Vanaken : "J'ai dormi maximum quatre heures !"

Schrijvers, Wesley, Leko et Vanaken
Schrijvers, Wesley, Leko et Vanaken - © KURT DESPLENTER - BELGA

C'était la fête à Bruges jeudi, au lendemain de la triomphale soirée de l'élection du Soulier 2018. Un buffet de desserts et des coupes de champagne ont célébré l'évenement, puis le manager général Vincent Mannaert a sifflé la fin de la récréation, et rappelé qu'une seule chose allait compter dans les semaines et mois à venir: le titre ! On aura donc compris que c'est la priorité, même si la légion blauw en zwart est toujours engagée sur deux fronts...

Il était cependant visible à leurs petits yeux que la nuit avait été courte pour les lauréats, Ivan Leko, Siebe Schrijvers, Wesley Moraes et bien sûr Hans Vanaken en particulier. "J'ai dormi maximum quatre heures", a ainsi admis le 65e Soulier d'Or. "Vous n'imaginez pas le temps que cela prend, de lire tous les messages de félicitations et de sympathie...".

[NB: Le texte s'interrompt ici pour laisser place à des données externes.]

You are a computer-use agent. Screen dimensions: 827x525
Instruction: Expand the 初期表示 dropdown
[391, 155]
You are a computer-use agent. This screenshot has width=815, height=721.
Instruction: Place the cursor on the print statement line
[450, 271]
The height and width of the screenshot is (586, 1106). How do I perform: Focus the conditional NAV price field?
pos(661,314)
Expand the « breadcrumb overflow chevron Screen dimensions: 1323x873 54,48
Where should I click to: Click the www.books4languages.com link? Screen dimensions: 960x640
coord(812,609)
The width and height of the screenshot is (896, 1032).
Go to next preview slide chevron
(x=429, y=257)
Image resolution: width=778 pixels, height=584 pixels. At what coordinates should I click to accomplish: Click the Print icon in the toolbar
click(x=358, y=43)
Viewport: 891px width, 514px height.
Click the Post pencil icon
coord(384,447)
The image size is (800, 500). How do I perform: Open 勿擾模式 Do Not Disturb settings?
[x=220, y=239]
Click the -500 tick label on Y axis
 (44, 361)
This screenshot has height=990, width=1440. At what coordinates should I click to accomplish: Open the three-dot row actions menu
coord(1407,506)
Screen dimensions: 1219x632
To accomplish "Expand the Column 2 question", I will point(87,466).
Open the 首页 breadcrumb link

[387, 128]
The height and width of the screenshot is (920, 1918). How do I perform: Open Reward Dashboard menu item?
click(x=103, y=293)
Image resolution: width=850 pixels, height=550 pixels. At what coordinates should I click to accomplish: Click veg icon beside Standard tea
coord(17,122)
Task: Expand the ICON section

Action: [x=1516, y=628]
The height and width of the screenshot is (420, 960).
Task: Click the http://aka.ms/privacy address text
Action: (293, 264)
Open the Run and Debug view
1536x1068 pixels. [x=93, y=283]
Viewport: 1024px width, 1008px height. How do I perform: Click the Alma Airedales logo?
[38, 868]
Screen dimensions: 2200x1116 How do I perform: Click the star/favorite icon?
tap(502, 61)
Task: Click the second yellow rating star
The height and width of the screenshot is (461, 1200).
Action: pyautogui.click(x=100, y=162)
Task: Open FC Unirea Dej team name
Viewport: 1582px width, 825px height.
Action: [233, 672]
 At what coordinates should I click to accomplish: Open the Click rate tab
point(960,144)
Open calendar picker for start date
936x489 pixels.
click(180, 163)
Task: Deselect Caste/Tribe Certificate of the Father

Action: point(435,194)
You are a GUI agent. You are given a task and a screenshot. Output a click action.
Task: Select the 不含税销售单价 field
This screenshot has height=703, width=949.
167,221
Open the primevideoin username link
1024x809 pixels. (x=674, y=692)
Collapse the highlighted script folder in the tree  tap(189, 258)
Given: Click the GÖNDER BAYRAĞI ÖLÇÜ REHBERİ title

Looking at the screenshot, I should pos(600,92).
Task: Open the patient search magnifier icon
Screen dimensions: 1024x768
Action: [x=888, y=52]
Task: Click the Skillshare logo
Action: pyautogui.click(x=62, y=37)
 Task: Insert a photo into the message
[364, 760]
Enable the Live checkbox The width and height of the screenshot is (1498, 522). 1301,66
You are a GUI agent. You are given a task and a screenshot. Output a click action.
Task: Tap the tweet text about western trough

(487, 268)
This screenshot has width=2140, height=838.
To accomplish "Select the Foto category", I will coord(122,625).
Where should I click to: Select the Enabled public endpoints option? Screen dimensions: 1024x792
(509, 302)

"Personnellement je ne voulais pas trop me préoccuper de cette élection. Mais comment ne pas y songer quand on ne cesse de vous en parler, notamment les journalistes ? A partir de là vous êtes pressé de voir arriver cette soirée de gala. Elle va maintenant encore rester une bonne semaine dans les esprits, mais ensuite la page sera définitivement tournée. Hans Vanaken sera exactement le même qu'avant, croyez-moi. Même si je vais sans doute devoir gérer un petite dose de pression supplémentaire. Mais comme l'a dit monsieur Mannaert, le titre doit être notre seule obsession, et je vais travailler très dur dans cette optique. Le football est un sport collectif, où les récompenses individuelles font plaisir, mais ne constituent pas l'essentiel. Si on me demande d'échanger ce soulier d'or contre le titre de champion de Belgique, je dis donc oui tout de suite", a avoué Vanaken, qui avait reçu un maillot spécial. "Maintenant c'est quand même très agréable de pouvoir vivre pareils moments, et surtout de les partager avec vos coéquipiers. Tous ces prix montrent que le Club est depuis plusieurs années au sommet de la pyramide en Belgique..."

Le mot de la fin a été laissé à l'entraîneur Ivan Leko. "Bien sûr que le collectif prime", a-t-il insisté. "Mais quand les résultats sont bons, les prix individuels suivent automatiquement. On sait cependant tous lequel des trophées est le plus important. Suivez mon regard, et vous le saurez aussi. Le titre, cela va de soi", a conclu le Croate.